Several reasons contributed to the Parks and Rec decision to relocate picnic tables previously located on the waterfront near the flagpoles, said Hardison. The first was to give the denuded grass beneath the tables the opportunity to grow back. Another was an attempt to discourage people feeding the seagulls in the area, which Hardison said is already against city ordinance. Bird droppings on nearby boats and docks were a major complaint of boat owners with nearby berths, she added.
The boat owners, who pay for long-term dockage, also had complaints about aggressive and threatening behavior directed toward them from people hanging out at the tables at night, which contributed to the tables’ removal.
“They were confrontational with people docking there,” Hardison explained. “During the day, it was never an issue.”

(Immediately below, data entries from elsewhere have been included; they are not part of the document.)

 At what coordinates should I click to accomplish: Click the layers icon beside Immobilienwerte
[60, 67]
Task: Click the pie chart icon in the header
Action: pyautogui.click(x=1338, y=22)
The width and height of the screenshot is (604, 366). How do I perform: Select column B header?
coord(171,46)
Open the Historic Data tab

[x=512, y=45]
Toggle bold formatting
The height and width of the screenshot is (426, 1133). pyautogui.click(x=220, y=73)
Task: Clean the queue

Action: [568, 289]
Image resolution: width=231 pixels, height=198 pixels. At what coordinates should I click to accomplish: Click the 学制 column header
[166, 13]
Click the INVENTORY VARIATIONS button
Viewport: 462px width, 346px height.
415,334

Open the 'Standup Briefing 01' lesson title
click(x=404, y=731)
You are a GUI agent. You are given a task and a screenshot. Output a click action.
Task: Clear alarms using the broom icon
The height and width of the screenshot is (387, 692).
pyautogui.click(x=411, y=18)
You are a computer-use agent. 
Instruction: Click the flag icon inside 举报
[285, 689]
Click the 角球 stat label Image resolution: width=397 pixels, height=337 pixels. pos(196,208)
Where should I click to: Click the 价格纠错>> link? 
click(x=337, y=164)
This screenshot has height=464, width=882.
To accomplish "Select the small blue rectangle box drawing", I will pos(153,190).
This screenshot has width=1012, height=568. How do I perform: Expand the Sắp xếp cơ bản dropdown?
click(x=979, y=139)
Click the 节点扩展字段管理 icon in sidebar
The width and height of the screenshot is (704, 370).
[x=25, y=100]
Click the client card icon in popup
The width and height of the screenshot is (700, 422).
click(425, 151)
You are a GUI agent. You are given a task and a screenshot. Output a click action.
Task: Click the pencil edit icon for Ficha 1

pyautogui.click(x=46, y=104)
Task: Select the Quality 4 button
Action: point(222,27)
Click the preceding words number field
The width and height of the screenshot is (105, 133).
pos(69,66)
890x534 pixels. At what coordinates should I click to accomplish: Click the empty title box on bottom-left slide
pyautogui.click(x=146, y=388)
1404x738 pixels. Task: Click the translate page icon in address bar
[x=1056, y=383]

Hardison pointed out that the three tables have not been removed entirely — they’ve simply been moved to other locations: two are now located near the dockmaster’s office; the other, across Stewart Parkway in the grassy space fronting Sloan Insurance. Papa’s Playground in Festival Park will be the site of a table currently on order.
As for the picnic shelter at Festival Park, since its completion, Hardison said the structure has been used as an event area: “We have not had anyone call and ask to have a picnic there … It’s been reserved every time as an event venue.”
Instead of picnic tables, the Festival Park Committee and the Recreational Advisory Committee recommended concrete benches to Parks and Rec. Benches within the shelter will give people a place to sit — and eat — yet continue to provide enough space in which events can be held.
Hardison said the concrete benches are on order and expects them to be installed in six to eight weeks.